Además, se pueden ver opiniones como "no culpes solo a los padres por la no asistencia escolar" y "si culpas a la familia, los padres no podrán consultar con la escuela".

Por otro lado, también hay reacciones que dicen "se deben establecer hábitos de vida", "la familia debe gestionar el uso del teléfono inteligente" y "no se debe reconocer fácilmente el escape de cosas desagradables".

No son pocas las voces de maestros que, debido a que la carga en las escuelas está cerca del límite, sienten que quieren pedir un papel a las familias.

Sin embargo, el problema no se resolverá solo con el conflicto sobre quién tiene la responsabilidad, si los padres o los maestros.

Tanto los padres como los maestros pueden no tener suficiente tiempo o conocimiento especializado para monitorear cuidadosamente el estado psicológico de los niños. En lugar de discutir la responsabilidad individual, es necesario crear un sistema en el que puedan participar psicólogos, trabajadores sociales, instituciones médicas y organizaciones de apoyo comunitario.

Cabe señalar que las personas que publican en las redes sociales tienden a ser aquellos con una fuerte conciencia del problema, ya sean partes interesadas o defensores. Las publicaciones públicas no representan estadísticamente la opinión de toda la sociedad, pero pueden proporcionar pistas sobre qué están sufriendo las partes interesadas y qué tipo de apoyo están buscando.


En las redes sociales alemanas se pide la expansión de profesionales

En LinkedIn y otras redes sociales de habla alemana, tras los resultados de la encuesta, se han expresado opiniones que piden la expansión de psicólogos escolares, trabajadores sociales escolares y consejeros.

La postura es que no se debe dejar que el número "uno de cada cuatro" sea solo una noticia temporal, sino que se debe establecer un sistema en el que se pueda consultar antes de que el problema se agrave.

También se señala que enseñar solo a los niños cómo lidiar con el estrés no es suficiente.

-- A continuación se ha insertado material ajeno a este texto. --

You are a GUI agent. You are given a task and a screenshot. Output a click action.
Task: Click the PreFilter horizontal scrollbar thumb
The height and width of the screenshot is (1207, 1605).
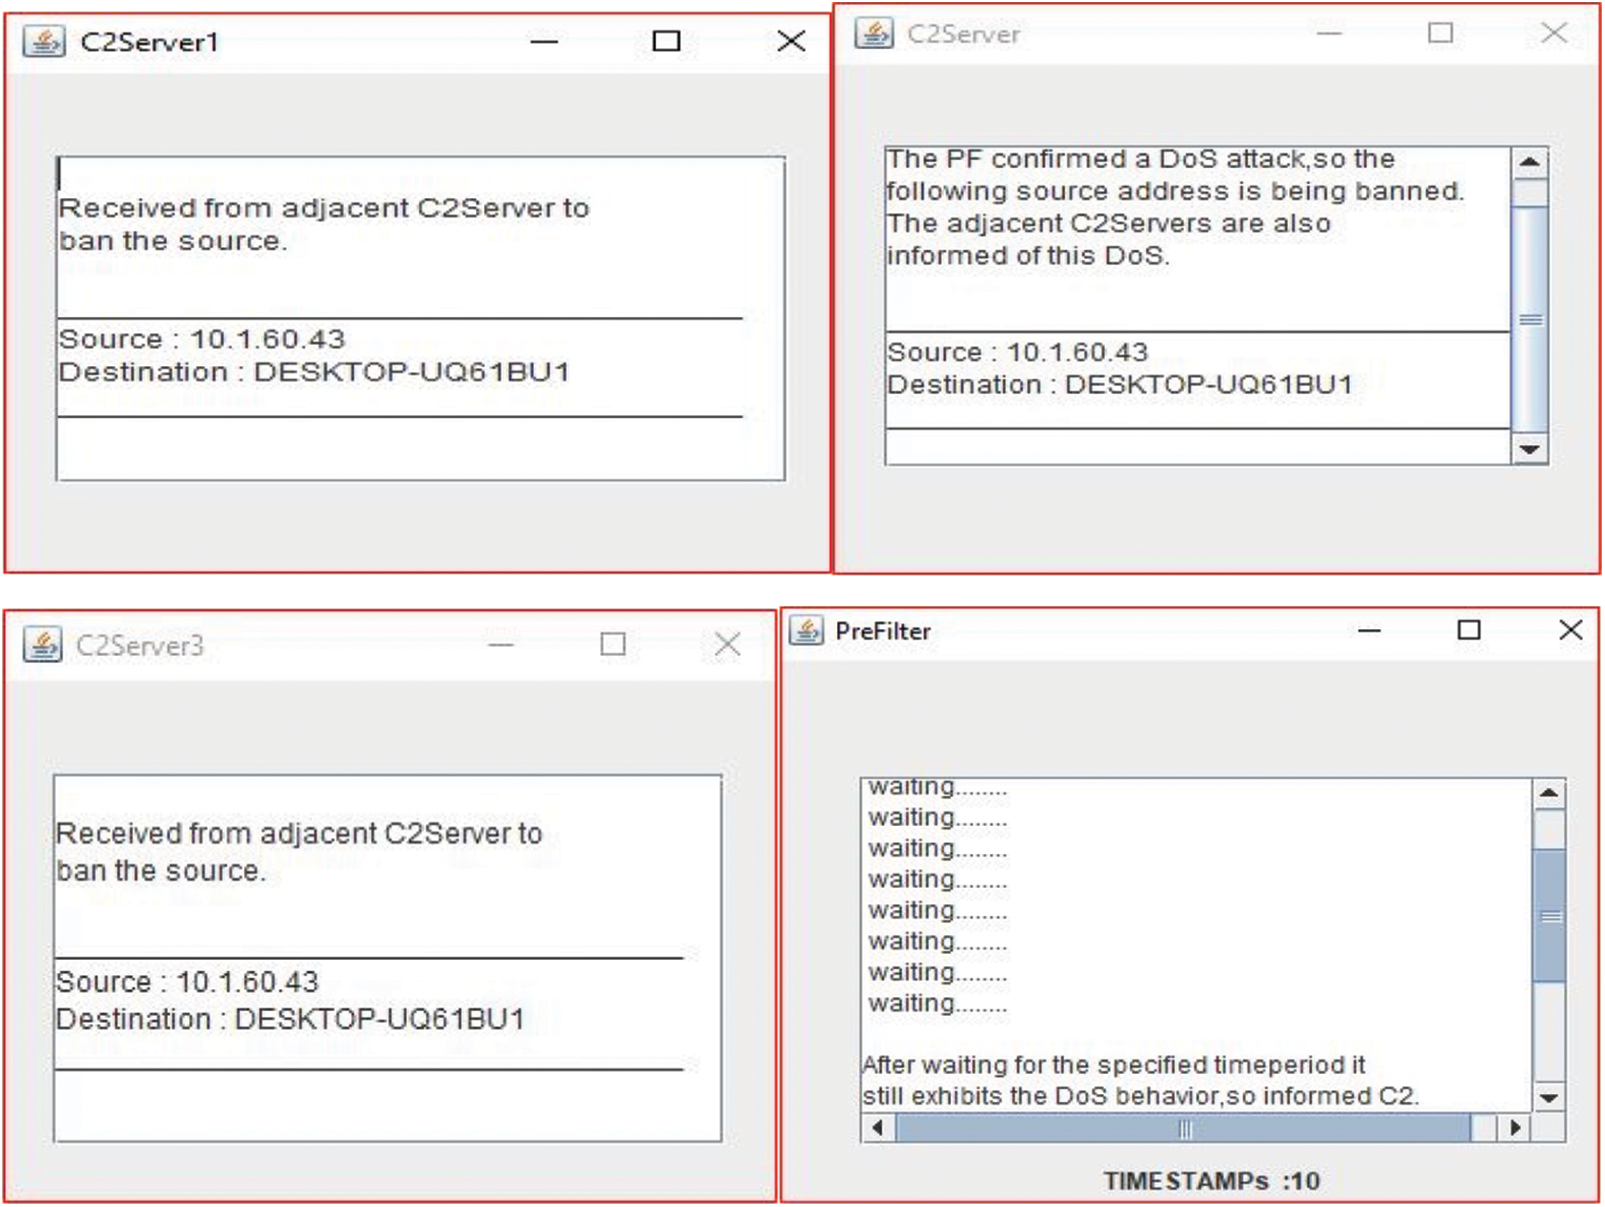point(1184,1129)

Si no se cambian el horario sobrecargado, las clases numerosas, la competencia por las calificaciones, el acoso escolar y la falta de profesionales, y solo se pide a los niños que gestionen sus emociones y resiliencia, se estaría trasladando el problema del sistema a la responsabilidad individual.

Decir simplemente "si te vuelves más fuerte, podrás soportarlo" no es un apoyo mental.

Es necesario realizar simultáneamente esfuerzos para fortalecer a los niños y reducir el entorno que los hace sufrir.


No basta con que los consejeros estén "presentes"

En Japón, se está avanzando en la asignación de consejeros escolares y trabajadores sociales escolares.

Sin embargo, incluso si la tasa de asignación es alta, no siempre significa que los expertos estén en la escuela todos los días. En muchos casos, atienden varias escuelas y solo están presentes unas pocas horas a la semana.

Si no están presentes el día que desean consultar o si las reservas están llenas, se puede perder el momento en que un niño decide buscar ayuda.

Para un niño, no es fácil explicar sus preocupaciones a un adulto desconocido.